Semi-Daily Journal Archive

The Blogspot archive of the weblog of J. Bradford DeLong, Professor of Economics and Chair of the PEIS major at U.C. Berkeley, a Research Associate of the National Bureau of Economic Research, and former Deputy Assistant Secretary of the U.S. Treasury.

Monday, October 23, 2006

Easy Answers to Stupid Questions: Nixonland

Historian-plagiarist Stephen Ambrose was puzzled. He asked, in his biography of Richard Nixon:

[T]he central question in discussing the problem of the response to Nixon remains, Why did so many people hate him so much? No definitive answer is possible...

Well, one answer is provided by Henry Kissinger, last week in the New York Times:

Dean Acheson: A Life in the Cold War - By Robert L. Beisner - Books - Review - New York Times: Nixon had made essentially unforgivable attacks on [Truman's Secretary of State Dean] Acheson during his 1952 campaign for vice president...

If Henry Kissinger says that Nixon's attacks were "essentially unforgivable," you can believe that they were.

A second answer is provided by Ambrose himself:

[Nixon's] basic message never changed. It was that a Democratic victory would lead to socialism at home and surrender to Communism abroad.... His exaggerations on the campaign trail cost him dearly.... His politics were the politics of division.... [H]e never really believed that the Democrats were leading the United States to socialism and surrender...

And Ambrose almost gets to--but fumbles--a third answer: yet another reason to hate Nixon is that he regarded his fiercest supporters as rubes to be conned, and brought out their worst selves through his lies:

[Nixon's] supporters' response was equally extreme. To the vast majority of conservative Republicans, he was a natural leader, born to command, a man of integrity, intelligence, and virtue, who was full of common sense and could be trusted and should be President. In their view, he always put the interest of his country first... and thank God he stands up to the Democrats...

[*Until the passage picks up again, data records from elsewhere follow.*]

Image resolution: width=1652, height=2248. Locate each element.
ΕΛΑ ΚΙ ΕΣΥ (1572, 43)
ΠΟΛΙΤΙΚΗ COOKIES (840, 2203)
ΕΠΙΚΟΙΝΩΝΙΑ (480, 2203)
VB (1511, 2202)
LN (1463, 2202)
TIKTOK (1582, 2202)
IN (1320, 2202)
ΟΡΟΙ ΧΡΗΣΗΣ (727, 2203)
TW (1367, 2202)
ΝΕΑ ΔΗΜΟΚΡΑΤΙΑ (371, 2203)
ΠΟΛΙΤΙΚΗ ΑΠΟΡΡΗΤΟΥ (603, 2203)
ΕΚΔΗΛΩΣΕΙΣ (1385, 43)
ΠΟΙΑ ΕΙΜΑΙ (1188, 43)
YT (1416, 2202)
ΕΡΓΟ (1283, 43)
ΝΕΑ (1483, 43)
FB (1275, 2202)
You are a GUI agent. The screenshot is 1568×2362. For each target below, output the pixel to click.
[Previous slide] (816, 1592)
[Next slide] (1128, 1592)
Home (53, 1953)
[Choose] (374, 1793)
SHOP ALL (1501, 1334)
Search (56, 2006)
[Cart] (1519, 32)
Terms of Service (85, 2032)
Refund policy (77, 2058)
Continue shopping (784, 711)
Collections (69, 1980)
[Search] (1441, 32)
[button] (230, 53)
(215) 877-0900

Ambrose's big problem--one of his big problems--is that he treats the perceptions of those of Nixon's deluded followers who believed that the Democrats in the 1950s were the partisans of socialism and surrender as equally valid as the perceptions of those reality-based enough to know what Nixon's lies were. As Adlai Stevenson said in 1952 of that place called Nixonland:

a land of slander and scare, the land of sly innuendo, the poison pen, the anonymous phone call, and hustling, pushing, shoving; the land of smash-and-grab and anything-to-win... no standard of truth but convenience and no standard of morality except what will serve his interest in an election...

And, of course, Ambrose's big problem is the problem of journalistic hacks today.